I lifted one eyebrow in an expression of disdain. “Thaken, not thtirred,” I replied in my most debonair British accent. It was difficult to maintain a British accent with two thirds of my tongue surface missing. The skier shook his head and shot away in a hiss of skis and a flurry of snickers. Carefully I began the process of untangling myself. It proved to be a procedure that I became very adept at as the day wore on.
About then, my wife showed up. She wondered why I why I wanted to lay around making snow angels when there was a mountain to be skied. I just smiled enigmatically and using my poles, managed to gingerly ratchet myself into a standing position atop my skis.
Then she began to give me pointers.

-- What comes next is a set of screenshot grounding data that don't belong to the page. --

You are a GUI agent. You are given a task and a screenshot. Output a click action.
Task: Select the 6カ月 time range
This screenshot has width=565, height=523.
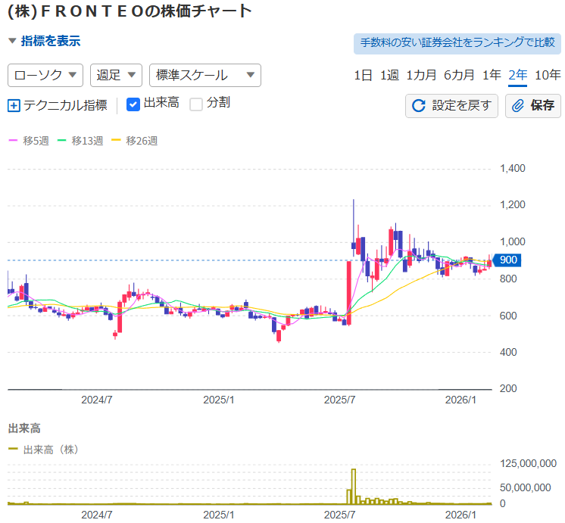click(459, 75)
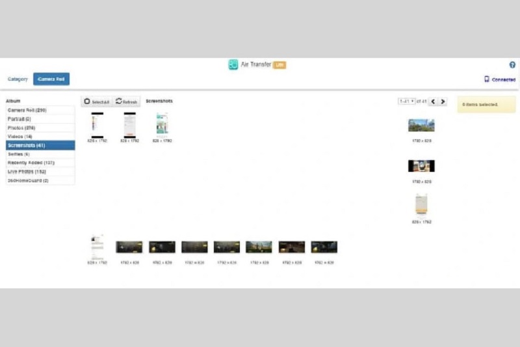Switch to the Category tab

[x=18, y=79]
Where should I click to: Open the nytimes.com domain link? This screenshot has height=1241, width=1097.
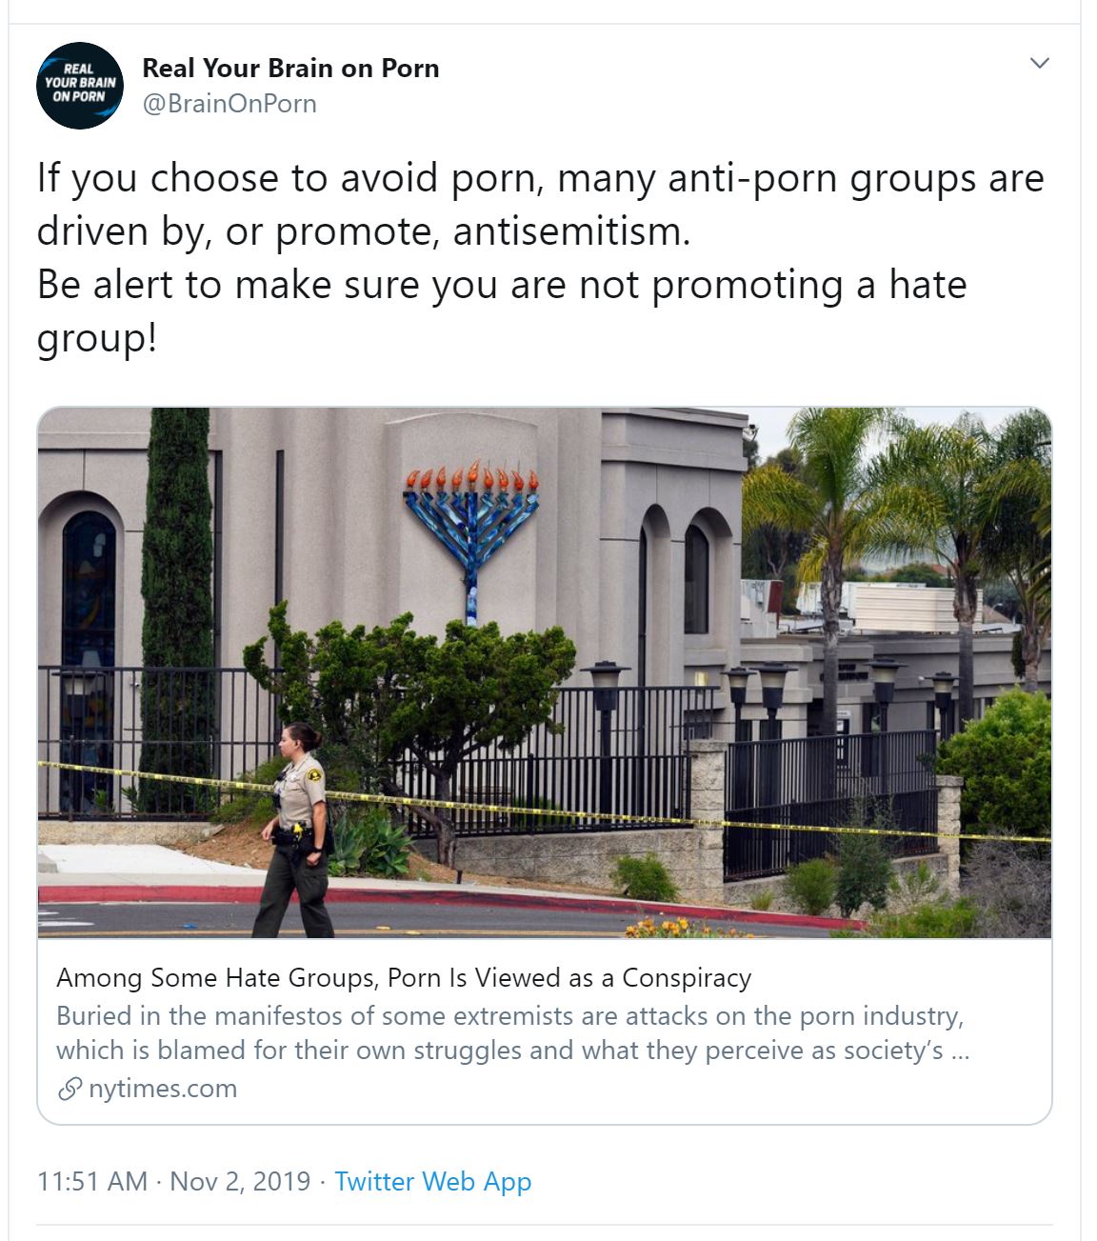(x=163, y=1089)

It was something about bending at the tongue, leaning into the knees of your snowplow shift to turn, and weighing your boots to stop. The only thing I clearly remember was her admonition: “Just remember, if you start to feel out of control, all you have to do is fall down!” From my vantage point, teetering on the brink of the expert slope, I didn’t see how her advice was particularly useful, since it appeared like skiing was basically going to consist of a prolonged fall down a mountain anyway.
All of my 007 fantasies forsook me and I became obsessed with but one thought—how do I get back to the chalet alive? It seemed decades later that, crawling on hands and knees, I found the beginner’s trail. It was slightly more sloped than the top of a pool table, and slightly wider than a football field. It was the most frightening thing I have ever encountered.
Some four-year-old kid shot nonchalantly by me, leaning into the tongue of his boots with his poles tucked, forgotten, under his armpits. He didn’t have to rub it in. I briefly wondered if ski poles would work as little kid shish-kabob skewers, but by then he was at the bottom of the slope, and riding the lift back up.
I vaguely remembered my wife saying that if the slope was too steep, I could zigzag back and forth across it to control my speed and angle. I fastened my bindings, took a deep breath, and pointed obliquely down hill. At first I tried my skating freeform style, thinking that the wind milling action of my arms might provide some gyroscopic stability. It seemed ineffective, so I sat on the back of my skis in the fetal position and covered my head. I became one with nature—or at least that small part of nature that consisted of an alder thicket on the far side of the slope.
It took some time for me to distinguish between ski poles, alder trunks, arms, skis, and legs. When I had gotten them all sorted out, I aimed at an even shallower angle for a very soft looking snowdrift on the opposite side of the trail and pushed off. I was able to practice steering this time. Lean. Pivot at the hips. Dig in with the edge of the skis. Let the snowdrift gobble you up.
It took me an hour and a half to make it down the beginner’s slope to the chalet. I would simply shoot across the slope until I encountered an accommodating bush, snowdrift, or rock. It would stop me. I would then chase down my escaping skis, pick a new drop zone, and repeat the process. I was still picking impacted snow pellets out of my ears and nostrils the next morning.
When I reached the chalet, I knelt and reverently kissed the level ground before it. I kissed the chalet. I kissed the little four-year-old kid. I even tried to kiss the bull moose that stepped out of the brush. When he chased me inside, I kissed a tall mug of hot chocolate until my wife arrived with frost in her hair, a glow in her cheeks, and a sparkle in her eye. I didn’t talk to her, let alone kiss her for about a month.